> [Work item]: In the records that come next, find every line with "Select". Return those lines.

> [Data in this exercise]:
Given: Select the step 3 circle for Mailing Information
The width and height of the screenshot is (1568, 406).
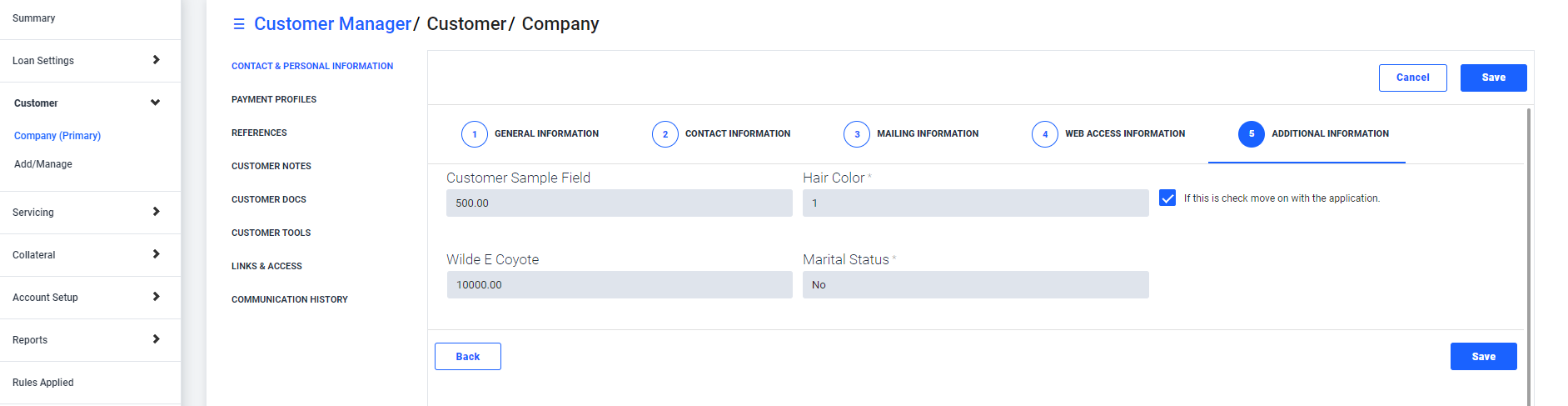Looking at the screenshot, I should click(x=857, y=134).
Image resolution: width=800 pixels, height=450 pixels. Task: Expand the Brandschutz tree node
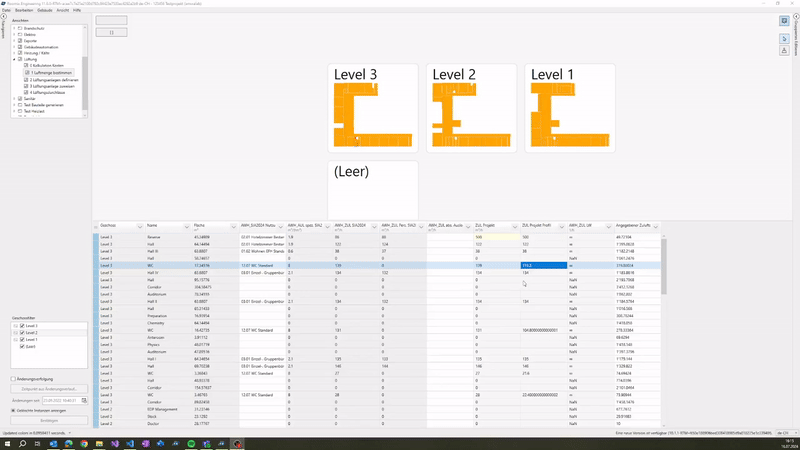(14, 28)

---

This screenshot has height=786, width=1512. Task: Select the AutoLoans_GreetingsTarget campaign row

> [Response for this exercise]:
Given: Select the step 3 circle for Mailing Information
This screenshot has height=786, width=1512. Task: Select the AutoLoans_GreetingsTarget campaign row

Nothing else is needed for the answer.